Victorian government extends AUD 100,000 support to help Covid-19 affected Nepali community

Melbourne CBD. (Image: Pixabay)

The Victorian government has provided two organisations helping the Nepalese Community in Victoria with a grant of AUD 50,000 each to support their cause.

On Friday, the Victorian Government’s Multicultural COVID Taskforce informed the Victorian Nepali Community Covid-19 Relief Taskforce and DidiBahini Samaj Victoria had received a grant of AUD 50,000 each.

The grant helps them help others.

Victorian Nepali Community Covid-19 Relief Taskforce:

The Victorian Nepali Community Covid-19 Relief Taskforce, combining a consolidated and synchronised support of NRNA Australia, Nepalese Association of Victoria, Consulate Office of Victoria, Australasian Nepalese Medical and Dental Associatio (ANMDA), and other partner organisations have been assisting the Nepali community in Australia since the offset of the Covid-19 pandemic.

According to Prem Kandel, Vice President of NRNA Australia, the taskforce was formed after realising the impact Covid-19 could have on the community, especially within those identified as vulnerable (international students and other temporary visa holders who have been denied federal Covid-19 relief measures). The taskforce duly began their efforts, initially by supplying food relief packages to those affected.

▶ SOURCE MATERIAL:
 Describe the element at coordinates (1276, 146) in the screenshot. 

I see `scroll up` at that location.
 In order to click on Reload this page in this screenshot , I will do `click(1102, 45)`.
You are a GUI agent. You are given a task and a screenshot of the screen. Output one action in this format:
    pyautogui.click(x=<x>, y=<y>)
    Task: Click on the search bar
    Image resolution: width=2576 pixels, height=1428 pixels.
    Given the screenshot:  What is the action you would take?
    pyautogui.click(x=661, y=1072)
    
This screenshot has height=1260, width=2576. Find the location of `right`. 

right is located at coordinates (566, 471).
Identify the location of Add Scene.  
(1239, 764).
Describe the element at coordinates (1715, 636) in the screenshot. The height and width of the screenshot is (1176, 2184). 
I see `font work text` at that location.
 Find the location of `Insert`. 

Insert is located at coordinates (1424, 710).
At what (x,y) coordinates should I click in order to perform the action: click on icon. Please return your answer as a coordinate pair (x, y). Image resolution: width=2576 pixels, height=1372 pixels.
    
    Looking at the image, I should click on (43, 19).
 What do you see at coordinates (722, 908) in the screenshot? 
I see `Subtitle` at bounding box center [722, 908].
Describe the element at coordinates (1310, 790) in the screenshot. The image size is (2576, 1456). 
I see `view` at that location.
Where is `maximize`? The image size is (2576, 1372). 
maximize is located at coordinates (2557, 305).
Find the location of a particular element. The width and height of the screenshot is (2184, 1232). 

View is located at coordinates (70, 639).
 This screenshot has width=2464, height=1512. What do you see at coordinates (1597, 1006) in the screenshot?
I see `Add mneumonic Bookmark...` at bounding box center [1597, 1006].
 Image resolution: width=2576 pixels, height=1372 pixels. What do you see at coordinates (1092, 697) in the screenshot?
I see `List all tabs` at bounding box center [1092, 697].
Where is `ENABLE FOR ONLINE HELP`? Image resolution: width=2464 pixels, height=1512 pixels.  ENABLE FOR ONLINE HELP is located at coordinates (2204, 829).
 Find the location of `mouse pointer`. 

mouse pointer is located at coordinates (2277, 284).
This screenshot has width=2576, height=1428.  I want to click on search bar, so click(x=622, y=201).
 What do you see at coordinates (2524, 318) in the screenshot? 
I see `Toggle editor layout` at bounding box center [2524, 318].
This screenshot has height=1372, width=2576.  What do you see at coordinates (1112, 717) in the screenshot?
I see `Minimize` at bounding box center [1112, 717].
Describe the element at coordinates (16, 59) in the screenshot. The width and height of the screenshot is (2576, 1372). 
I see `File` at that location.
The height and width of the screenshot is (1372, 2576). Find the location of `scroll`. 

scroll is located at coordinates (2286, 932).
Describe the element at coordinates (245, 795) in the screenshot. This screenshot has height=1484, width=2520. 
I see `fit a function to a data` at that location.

▶ WHAT YOU NEED TO DO:
A. In the article about the Victorian government's grants to Nepali community groups, what position does Prem Kandel hold?
B. Write the next part of the article about the Victorian government's grants to Nepali community groups, starting after its last sentence.
The records are separate material, unrelated to the article.

▶ OUTPUTS FOR THE TASKS:
A. He is Vice President of NRNA Australia.

B.
Members of the Taskforce pack food relief packages. Image: Facebook

When Victoria started recording its second wave of infections, the taskforce geared up their efforts – “with over 1100 applications, we were hugely overwhelmed, and under-funded”, Kandel shares. “The support from the Victorian government will help us help them”, he said with a high enthusiasm.

Tara Gaire, ex-President of NAV, who along with Kandel was maintaining liason with the Victorian government said “the grant provided by the government will help them achieve the objectives of the taskforce.”

“Victorian government has established an important mechanism to support multicultural and multifaith organisations for locally based programs that will help slow the spread of coronavirus (COVID-19). We were struggling financially to provide essential support to our vulnerable people. I would like to sincerely thank Victorian Government. This will bring smiles to many needy and vulnerable applicants”, Gaire concluded.

Gaire shared at least 550 people were in need of food relief package, and that the taskforce, with the help of the funding could supply them the necessary relief. The taskforce is also focusing on wellbeing of the community, and will be ramping up efforts to provide mental health support to the community.

The taskforce has also completed two informative online sessions which dealt with several social issues such as stigmatisation of Covid-19 patients, and informational issues such as ‘how to access possible Covid-19 relief funds.’

The online session, led by Madhuri Maskey Sharma, witnessed wide community participation. Several members who had tested positive for Covid-19 shared their experiences to help reduce stigmatisation while imparting other important information.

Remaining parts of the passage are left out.